Глава 19
— Мне холодно, мне все время холодно, — говорил Ральф Труит.
По вечерам он сидел и дрожал.
Решимость Кэтрин пошатнулась. Ральф был хорошим человеком, честным, порядочным. Он не заслуживал такой судьбы. Она колебалась и прервалась на неделю, перестала добавлять яд. Впервые она почувствовала, что человеческие качества имеют значение. Мысль о добре никогда раньше не приходила ей в голову, а сейчас это понятие оказалось реальным. Люди совершают поступки по каким-то мотивам. Не без причин жизнь у одних складывается хорошо, а у других — плохо. Раньше Кэтрин об этом не задумывалась. В доброте было что-то небесное; сейчас ей не давало покоя ощущение, что с высоты ее постоянно кто-то судит.
Она могла бы пойти на попятную, но мысль об Антонио держала ее на крючке. Это была не пустая угроза. Он напишет, и все будет кончено. Антонио был ее любовью, а может тем, что она знала о любви, пока не встретила Ральфа. То, чего желал Антонио, то, что она ему обещала, нужно сделать. И она продолжила добавлять яд.
Любовь, даже испорченная, была сверкающей приманкой, которая влекла ее, хоть и не всегда. Воспоминания об Антонио подгоняли ее. В конце концов, это всего лишь лишь капля. Капля, добавленная в воду, в суп, на щетку для волос. Светлая жидкость, почти без запаха Кэтрин представляла, как ужасно все будет. Знала, как умрет Ральф, но остановиться уже не могла.
Он держал слово: никогда не поднимал эту тему. Не просил о пощаде, не описывал изменения в своем теле и в жизни. Он становился беспокойным. Ему снились кошмары, но он по-прежнему не жаловался.
Ральф просыпался в два или в три часа ночи в холодном поту, поворачивался к жене, и та вытирала его, меняла постельное белье и снова укладывала. До рассвета он трясся от озноба. Кэтрин клала руку на его горящий лоб. Она испытывала к Ральфу нежность, какой не чувствовала прежде ни к одному мужчине. Эта нежность была больше, чем любовь.

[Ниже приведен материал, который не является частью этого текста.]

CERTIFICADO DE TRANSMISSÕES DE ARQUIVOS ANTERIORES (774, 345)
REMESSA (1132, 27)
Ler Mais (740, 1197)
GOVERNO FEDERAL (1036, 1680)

У него был измученный вид. Одежда жгла кожу. Любой звук, любой шум терзал ему уши, он не мог этого переносить.
Однажды после ужина Ральф прочитал ей стихи:
Я мысленно брожу всю ночь
Поступью легкой, бесшумно и быстро ступая
и останавливаясь,
Зорко склоняясь над смеженными
веками спящих,
Блуждающих и заблудших, неведомых мне,
несхожих, противоречивых,
Выжидая и всматриваясь, наклоняясь
и останавливаясь.
Кэтрин не поняла, почему он выбрал эти строки. В его голосе не было упрека. Она предположила, что началась деменция, которая погрузит Ральфа в забытье и он перестанет сознавать, что с ним творится
У него появятся депрессия, болезненность, за ними придет и смерть. Об этом она читала в библиотеке. Кэтрин знала все, что должно произойти. У него будут проблемы со зрением: мир для него станет желтым и зеленым, высыплют гнойнички, провалятся глаза, под ними залягут тени. Ей казалось, что она готова к этому
— Что-то здесь не так, — заметила миссис Ларсен. — Я много встречала недугов. Труит хворал, и других больных за свою жизнь навидалась, но такое — впервые.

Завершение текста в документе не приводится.